Wednesday, February 26, 2014

Book 3: Review


                Inkheart by Cornelia Funke and Three to Get Deadly by Janet Evanovich are two very different stories pursuing very separate themes, but they’re both still stories about struggle and work. Meggie was trying to live until tomorrow and help her father while Stephanie was attempting to capture a few hard-to-find F.T.A.’s, but they both required tremendous strength from the main characters. Finding out your father can read characters and objects out of books? Not exactly the same as being short on money and taking on whatever cases can from your sleazy cousin Vinny, but both are hard. And both books provide very good reminders on how this is a part of life. They give the reader a reminder that anyone can overcome the greatest of struggles if they try hard enough and utilize their support network.

                In Inkheart, without giving too much away, you see fantasy elements arise. Meggie reads Tinkerbell and the Tin Soldier out of books, her father read her mother into one, and these are clearly things you don’t see in life. But is this story really about the fantasy? The ability to read oneself into a book? No. At the end of the day what Meggie and her father were fighting for was family. They both did it in their own separate ways, with words, weapons, fire, and intelligence. Stephanie Plum was also fighting for family in a way. Mo was an integral part of the Burg community she grew up in. Mo was like that favorite uncle to many of the kids in the area and seeing him in a bad situation was hard for every member of the Burg. These familial struggles (or the struggles of those who feel like family) are hardly new. Everyone goes through hard times and everyone has the ability to get through them if they fight for what they want to get out of life and these books really showed you that.

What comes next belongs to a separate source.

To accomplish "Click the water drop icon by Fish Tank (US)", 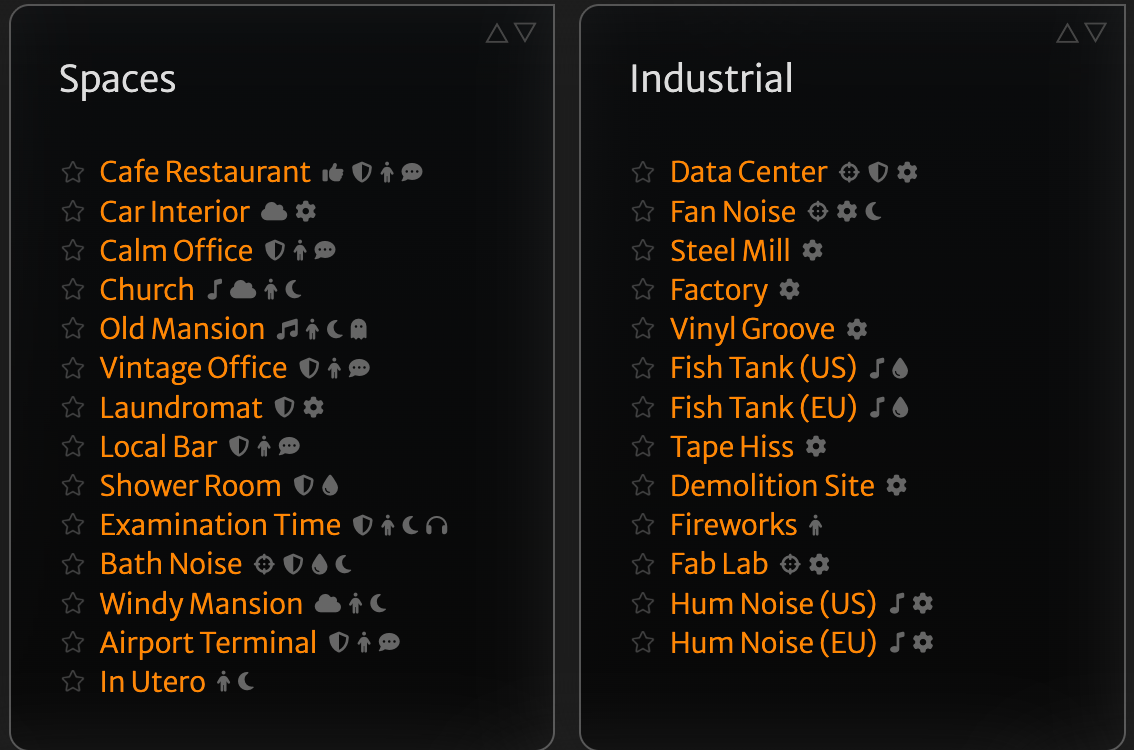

                Inkheart dealt with this matter in such a way that the reader sees how a mother’s disappearance internally impacts the child. While this is an almost cliché way to look at this theme, you can also see the stress in Mo’s life. Yes there is action. Yes there is fantasy. It’s hard to not see those elements and it’s hard to have them not completely overtake the story. But boil the book down. Remove the plot, unnecessary characters, literary genius (or failures), and what have you got left over? The theme. And the theme of this novel is family and what happens when you lose someone close to you. It doesn’t matter how the family member is lost, when you really think about it. Divorce, death, they left, you left, it doesn’t matter because it still hurts and it takes time to heal and recover. Trying to “reunite” your family, as Inkheart explores, is a different struggle altogether and it’s a struggle that can drive people apart or pull them closer. Inkheart also looks at the perspective of a child in these situations and how they cope. Meggie read. “There was another reason Meggie took her books whenever they went away. They were her home when she was somewhere strange. They were familiar voices, friends that never quarreled with her, clever, powerful friends -- daring and knowledgeable, tried and tested adventurers who had traveled far and wide. Her books cheered her up when she was sad and kept her from being bored.” Books became her family when Mo was driving or when her mother was gone.

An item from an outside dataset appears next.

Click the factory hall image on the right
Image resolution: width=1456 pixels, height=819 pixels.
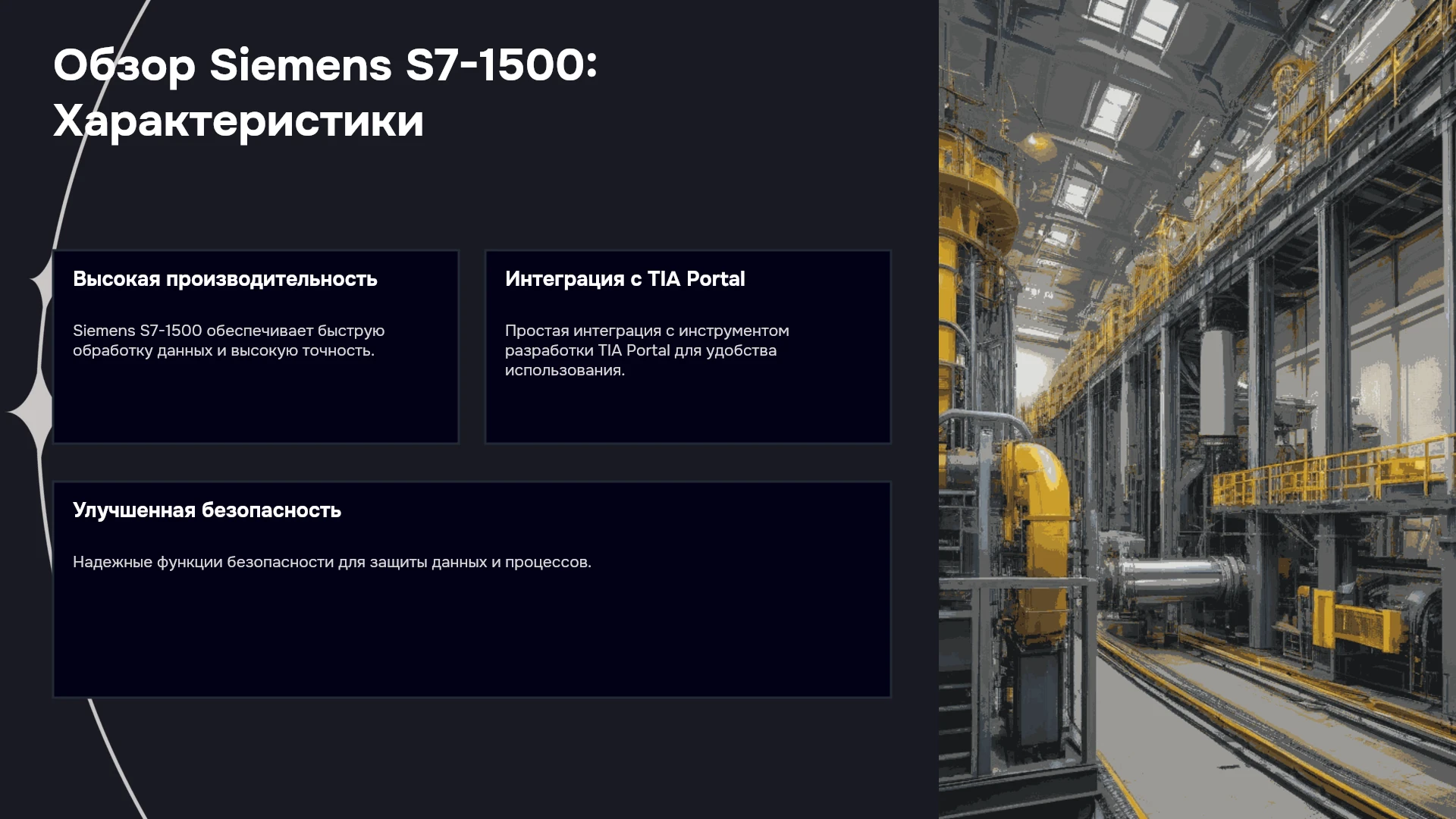[x=1197, y=410]
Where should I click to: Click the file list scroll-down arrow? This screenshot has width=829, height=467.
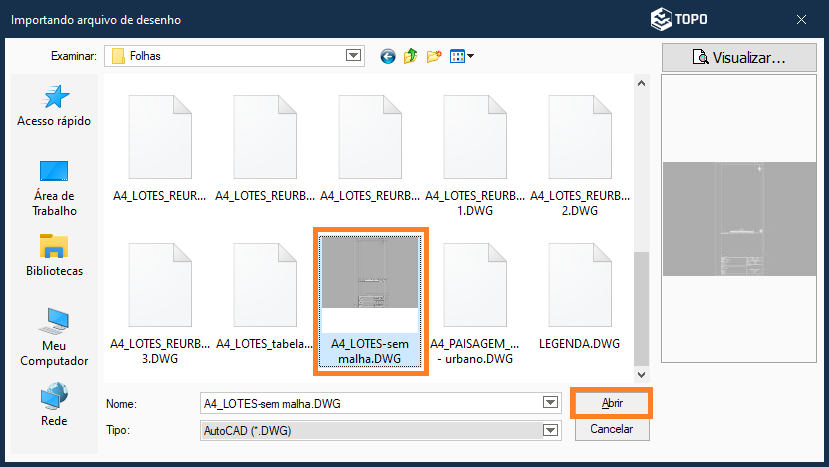[x=642, y=378]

                Three to Get Deadly (or TtGD from here on) explores the struggle of a family member doing something stupid or getting into trouble (which can actually be the same thing). Moses Bedemier, a well-liked and a respected member of the Burg community got into some trouble. And when a member from the Burg gets in trouble, everyone in the Burg will try to help them get out of it… By refusing it ever happened or what they did wasn’t wrong. A part of the family aspect TtGD explores is the aspect where everyone knows that the job must be done. Something needs to change and it needs to change now, but it’s family you’re dealing with.  As Stephanie so elegantly put it, “I make lots of mistakes. I try hard not to make the same mistake more than three or four times…” is what everyone wants to hear. It’s expected that someone will try their best to change their life and getting them to do that can be the real struggle. Showing this can be important to many people as it’s a very real problem people have to deal with. Getting through to someone can be one of the greatest feelings in the world and that’s the type of hope many people need in their lives.

                All in all, Inkheart and TtGD were both very good books and appealed to me in different ways. If you were to use a rating scale of 1-10 (because I’m lame like that) Inkheart landed at a solid 6. If you take into consideration the audience it was intended for (i.e. not 16 year old high school sophomores) it would be rated higher, but at this point I really appreciate writing style more than I used to. As much as I love Cornelia Funke and her books, it’s just aimed for a less advanced audience.  Three to Get Deadly lands more at a 7 due to the humor factor and the reliability factor in the way Stephanie lives and acts (due to the fact that it’s very similar to the way I live oops). Overall they were fairly decent books.

1 comment:

  1. Good analysis and insight about each book, especially your commentary on the themes and bigger ideas each addresses. Strong writing!